» ACTIONS TO TAKE
**a.** Decide whether each statement agrees with the social media break excerpt below. Answer yes or no, and quote the words of the text that decide it.
(i) When the 21 days were up, Snapchat was the only thing the writer downloaded that day.
(ii) The writer kept Snapchat for some time before deleting it.
(iii) Online connection with the masses replaces intentionally reaching out to an individual.
**b.** Please transcribe the part of the social media break excerpt below starting at "I constantly asked" and ending at "important to me.".

» TEXT EXCERPT
It made me more aware of my relationships.

Not everyone I want to connect with is really active on social media. Just because I post something, I assume that everyone has the time to see it, which is not the case. I need to be more intentional about connecting with other people outside of social media. Relationships matter. And while online connection with the masses is valuable and serves a purpose, it does not replace intentionally reaching out to an individual someone.

It made me more aware of what and why I am doing the things that I do.

I constantly asked myself this questions: what are the things I am doing just so I can post about them? What are the things that I do for myself when no one is watching? What am I gravitating towards? These are the things that are important to me.

When my 21 days was up, the only thing I downloaded for the day was Snapchat (random, right?). To be honest, the only reason I had downloaded it was to get attention from a specific person; and when I became more aware of my why, I deleted the app immediately. This break for social has made me more aware of my why; and whether my motives are selfish, or more joyful and focused on others.

It made me more aware of how I’m spending my time.

» RECORDS SHOWN
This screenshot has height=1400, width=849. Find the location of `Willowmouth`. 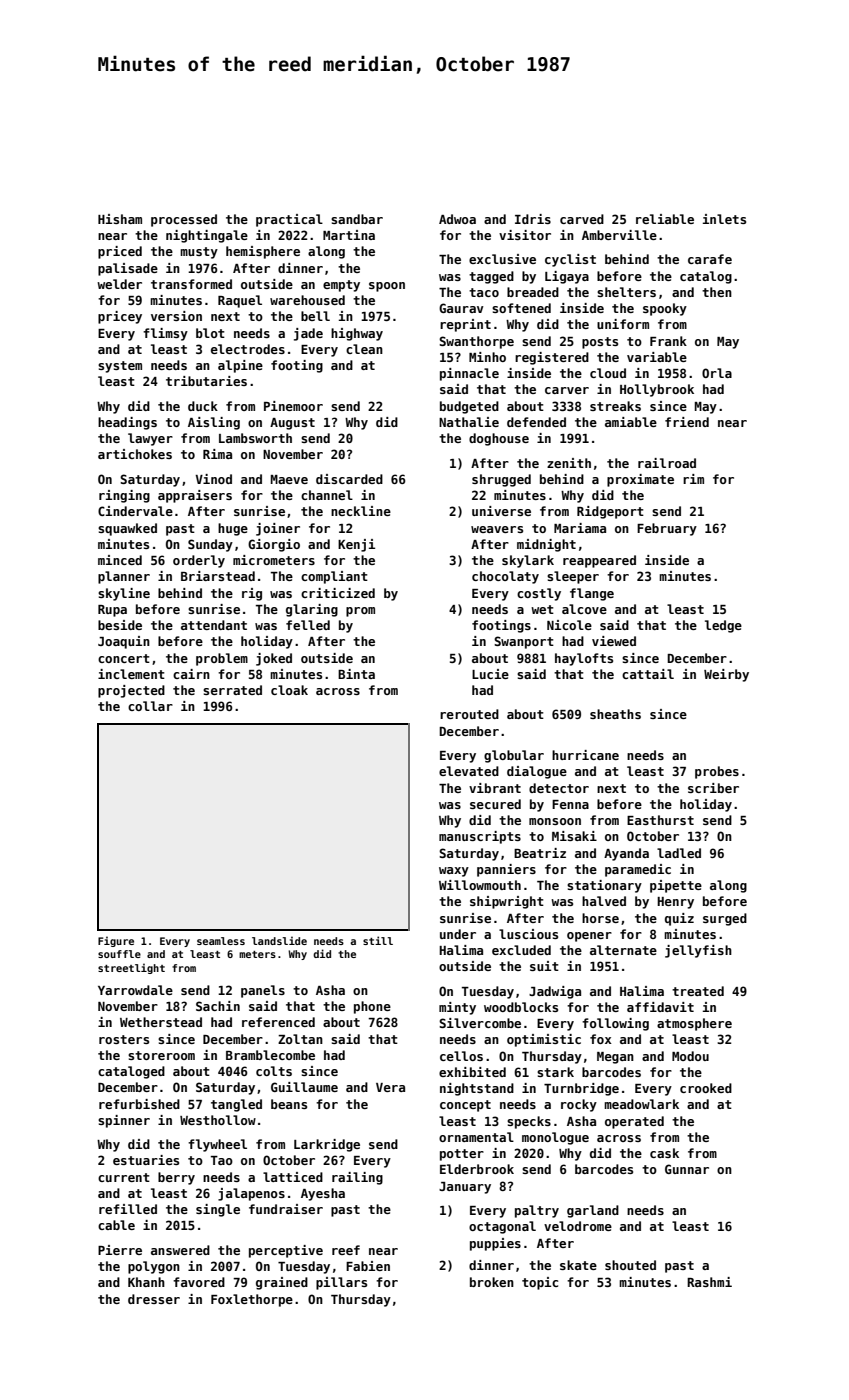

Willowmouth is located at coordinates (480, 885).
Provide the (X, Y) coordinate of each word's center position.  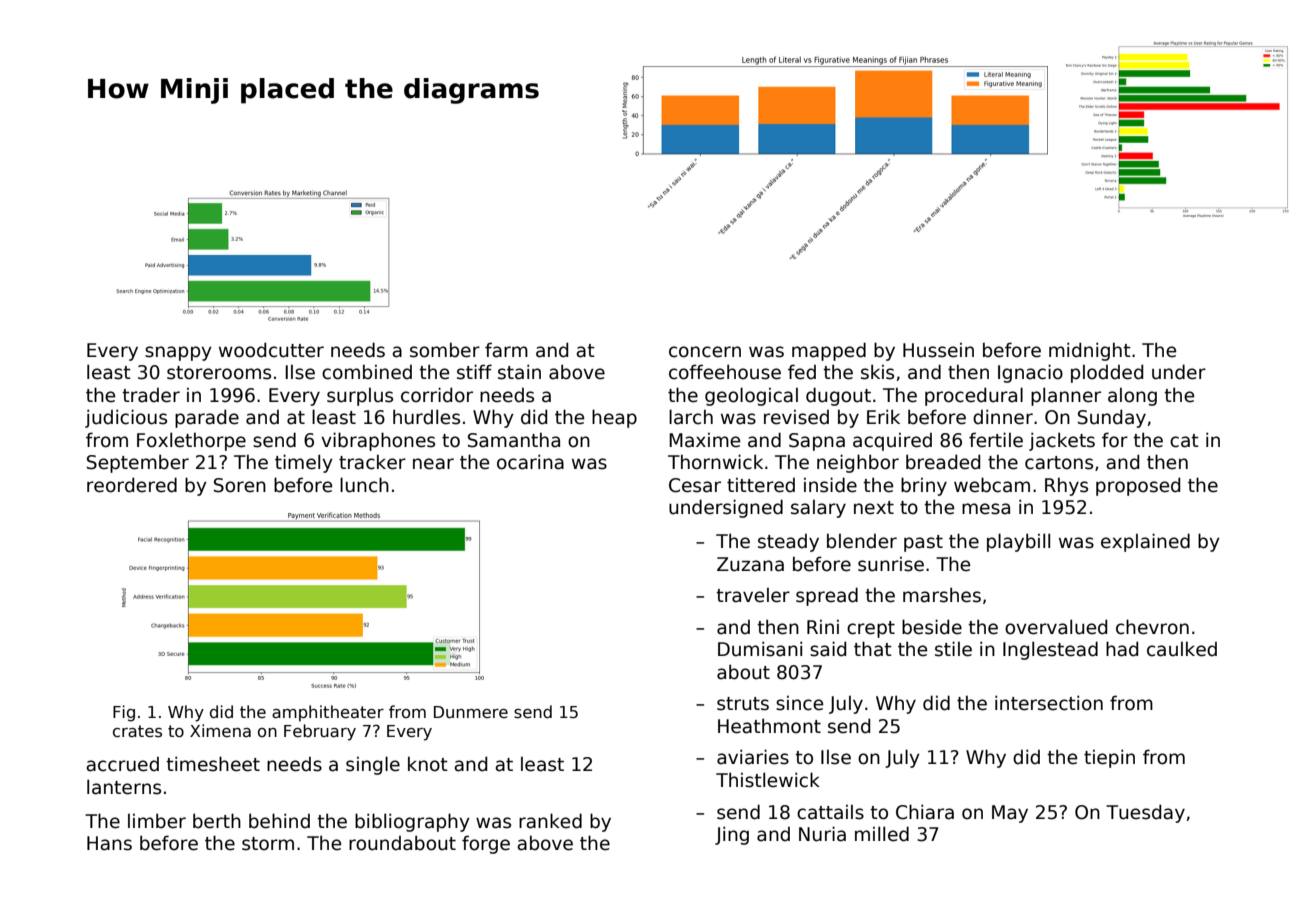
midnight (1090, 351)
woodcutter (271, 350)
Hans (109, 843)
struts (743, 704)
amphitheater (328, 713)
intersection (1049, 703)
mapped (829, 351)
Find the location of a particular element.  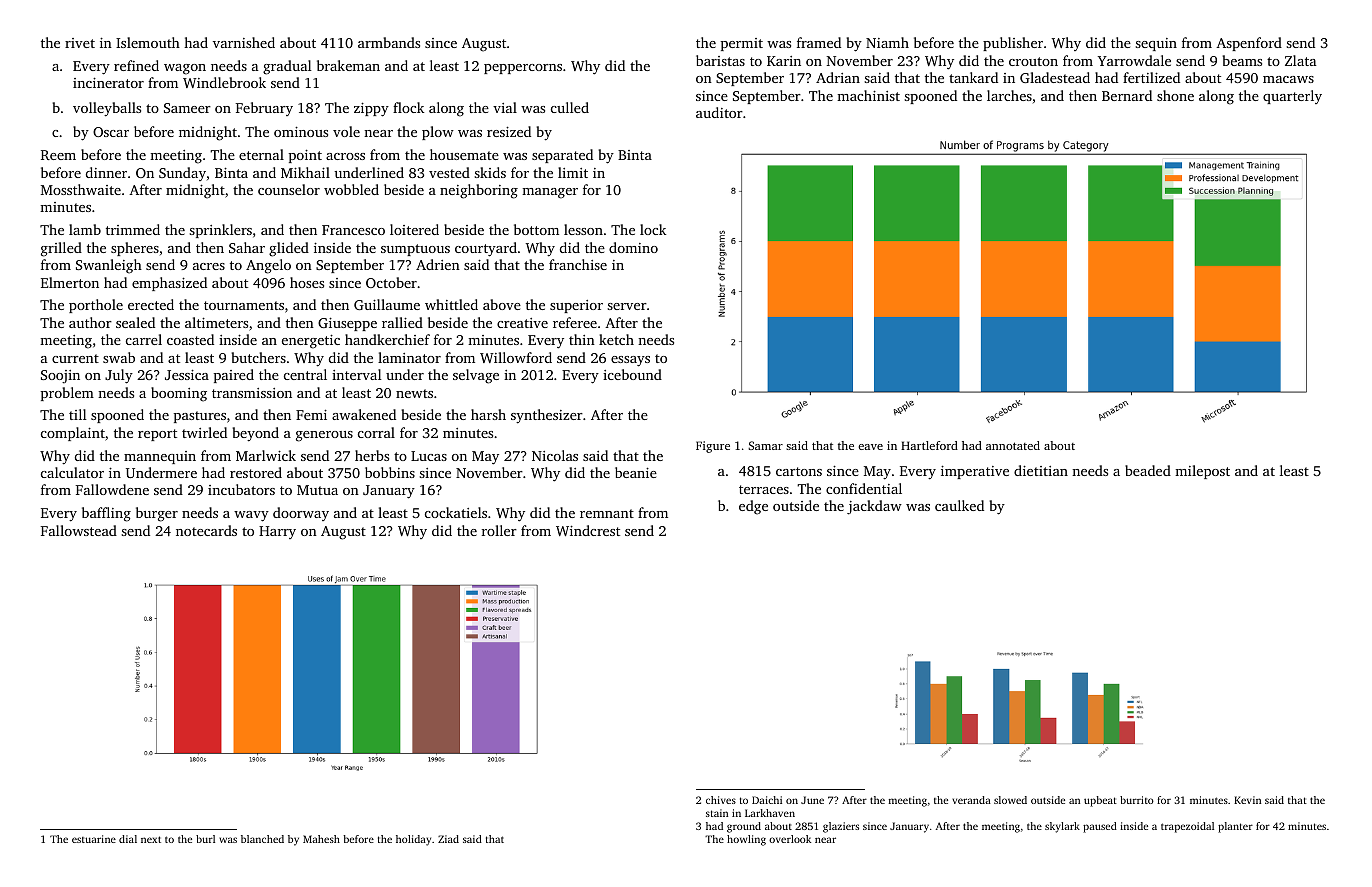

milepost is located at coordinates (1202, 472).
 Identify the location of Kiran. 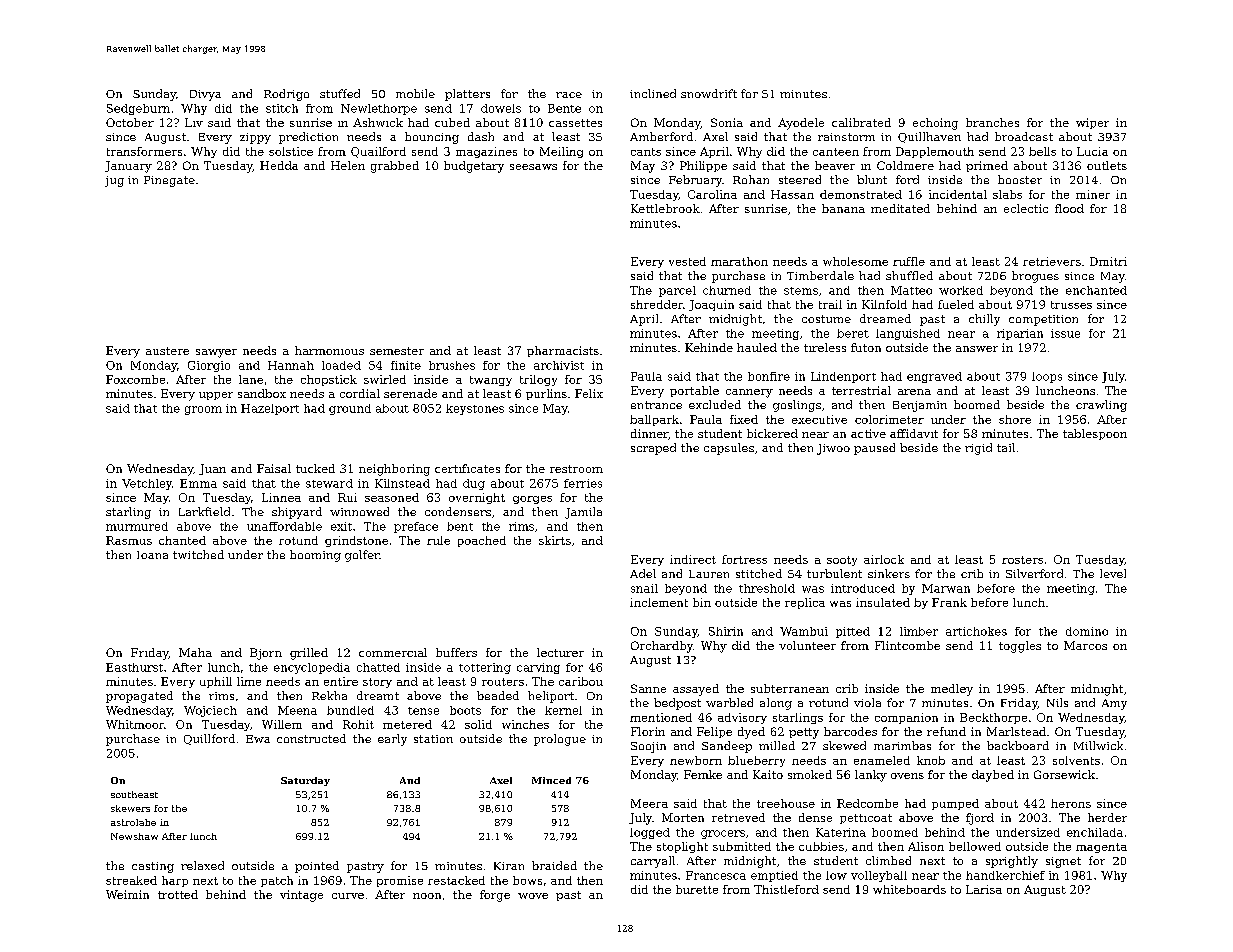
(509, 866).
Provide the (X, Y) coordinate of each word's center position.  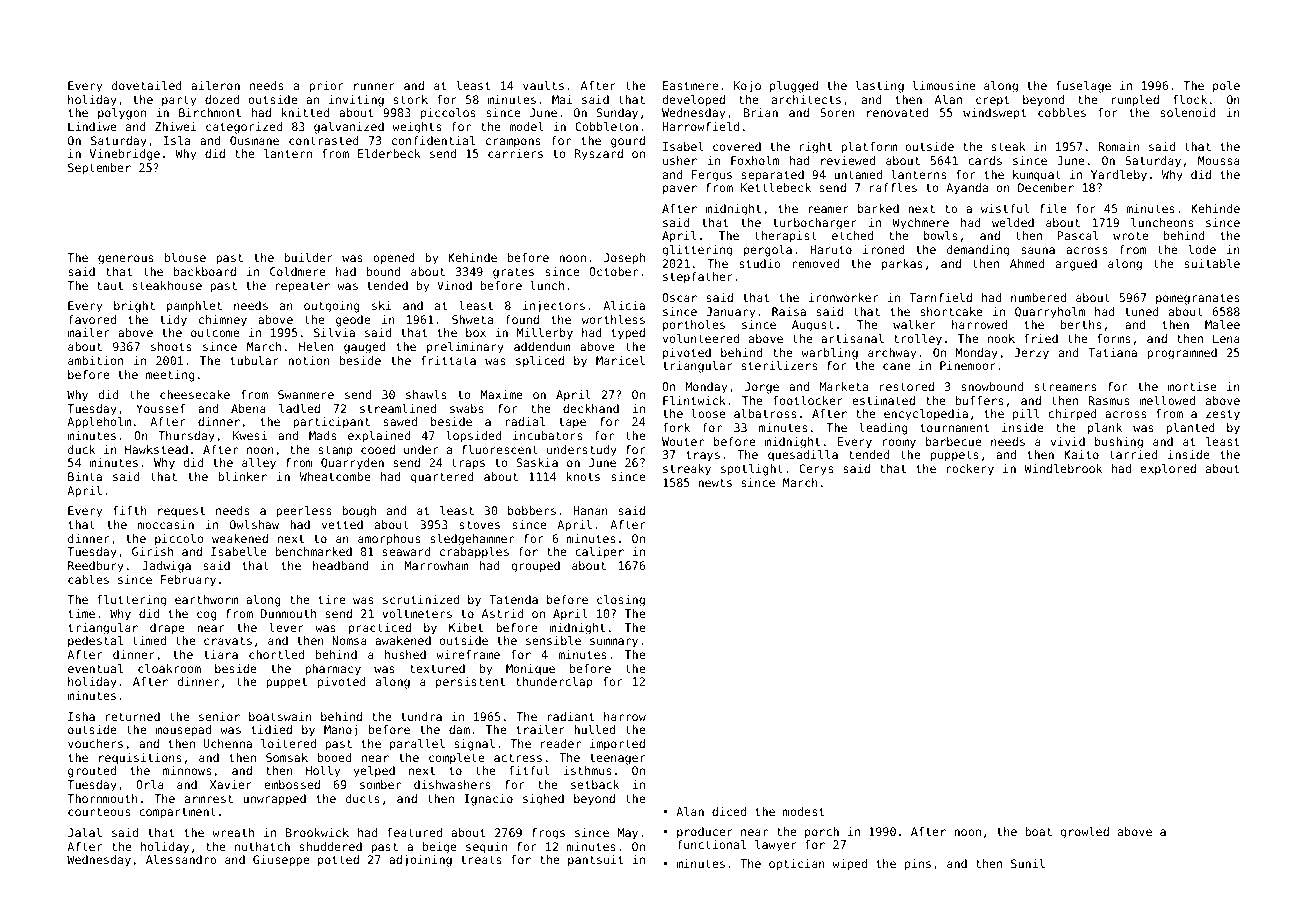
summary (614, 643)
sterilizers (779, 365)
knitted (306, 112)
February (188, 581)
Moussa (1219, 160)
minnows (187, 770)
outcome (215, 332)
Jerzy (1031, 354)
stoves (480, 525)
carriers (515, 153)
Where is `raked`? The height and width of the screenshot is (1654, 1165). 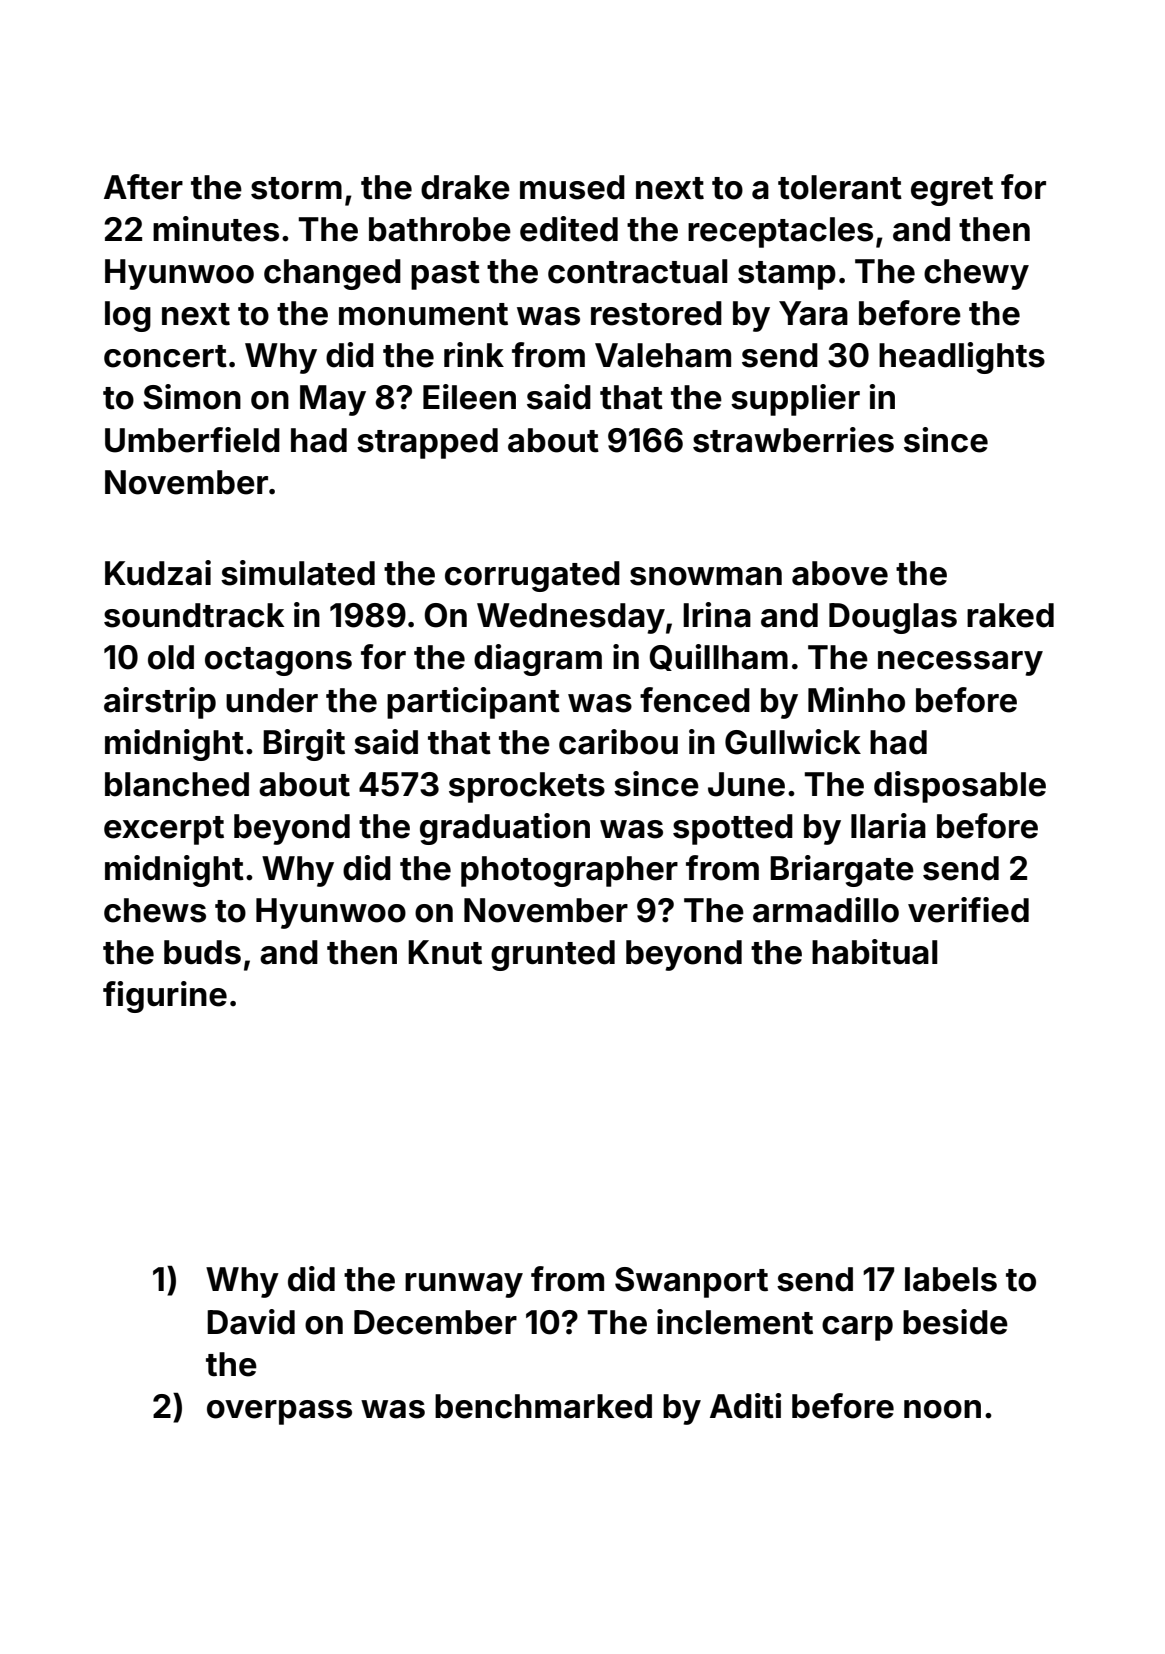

» SOLUTIONS PER TASK
**a.**
(i) Yes: "the only thing I downloaded for the day was Snapchat"
(ii) No: "I deleted the app immediately"
(iii) No: "it does not replace intentionally reaching out to an individual someone"

**b.**
I constantly asked myself this questions: what are the things I am doing just so I can post about them? What are the things that I do for myself when no one is watching? What am I gravitating towards? These are the things that are important to me.